By Dat Nguyen   April 28, 2018 | 08:11 pm PT
Vietnamese parents spend over 10 hours weekly with child’s homework: survey
Primary school students sit in their school yard in Hanoi. Photo by AFP
Academic pressure and mental wellbeing are parents’ top concerns for their child at school.

Vietnamese parents spend on average 10 hours each week helping their children with homework, only second to Indian parents who put in 12 hours, a new global survey revealed.

The Global Parents’ Survey found that half of Vietnamese parents asked said they devoted more than seven hours each week to their child’s education, more than any other country surveyed apart from India at 62 percent.

Overall, parents in emerging economies generally devoted much more time to homework than their counterparts in richer countries, Varkey Foundation, which surveyed 27,380 parents across 29 countries concluded.

In addition, Vietnamese parents are the most satisfied, joint with Mexico and Argentina, of all those surveyed with the amount of help they’re giving their children, with 67 percent saying the hours they’re putting in are about right.

The phenomenon reflects the widely known fact that most Vietnamese parents prize their children’s education, considered a ticket to a successful career, above all else.

“Vietnamese parents can sacrifice everything, sell their houses and land just to give their children an education,” Vietnam’s education minister Phung Xuan Nha said at a conference in 2016.

And the statistics are telling.
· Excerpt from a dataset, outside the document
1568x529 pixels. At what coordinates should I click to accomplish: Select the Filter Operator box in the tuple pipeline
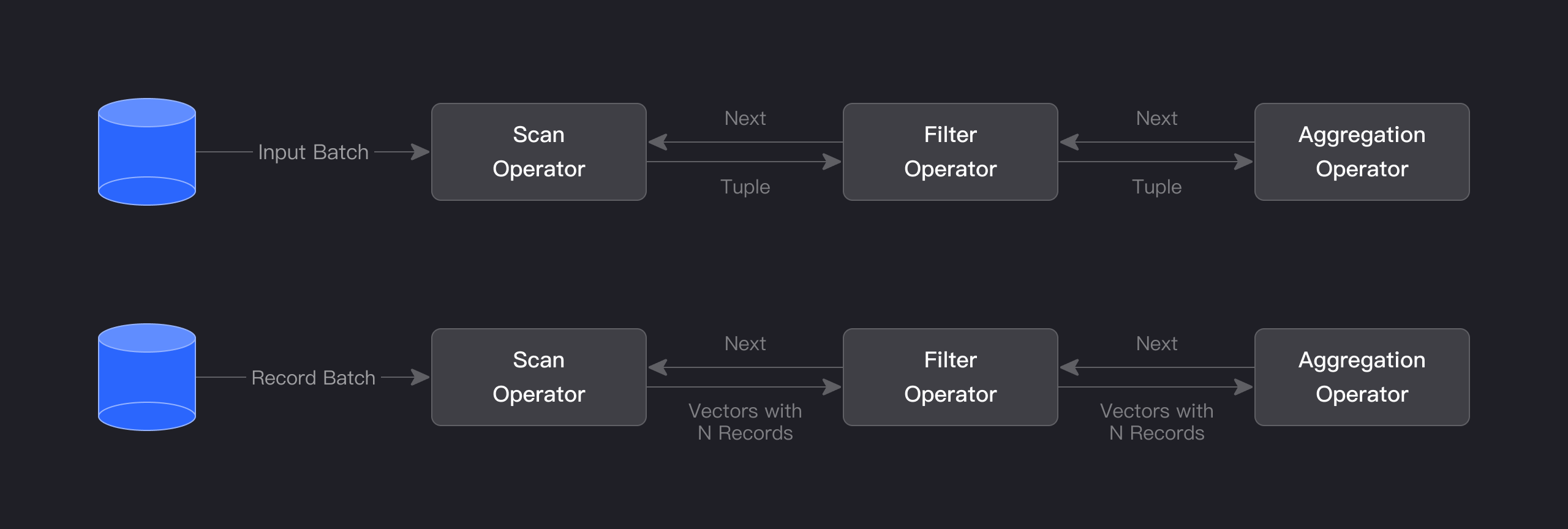click(x=950, y=152)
Academic pressure is the top anxiety 54 percent of Vietnamese parents have about their child at school, the second highest in the world after Singapore (56 percent) and much higher than the global average (30 percent), the report said.

Other top concerns for Vietnamese parents are their children’s personal safety (43 percent) and mental wellbeing (42 percent).

But when it comes to improving Vietnamese schools, most parents, 57 percent, want additional funding directed to extra-curricular activities, the third highest in the world, followed by buildings and other facilities (49 percent).

Interestingly, while only 41 percent of Vietnamese parents would want additional funding to go to teachers’ pay, 58 percent consider quality of teaching the most important factor when choosing their child’s school, the third highest among the surveyed countries.

Overall, Vietnamese parents appear to be optimistic about their child’s future. Seventy percent of them believe their child’s school is preparing them well for the world of 2030 and beyond, well above the global average of 64 percent, the survey said.

That is in stark contrast to the bleak picture painted by the World Economic Forum, which named Vietnam among countries least prepared for Fourth Industrial Revolution as it ranks low in terms of education, among other factors like human resources, innovation and technology.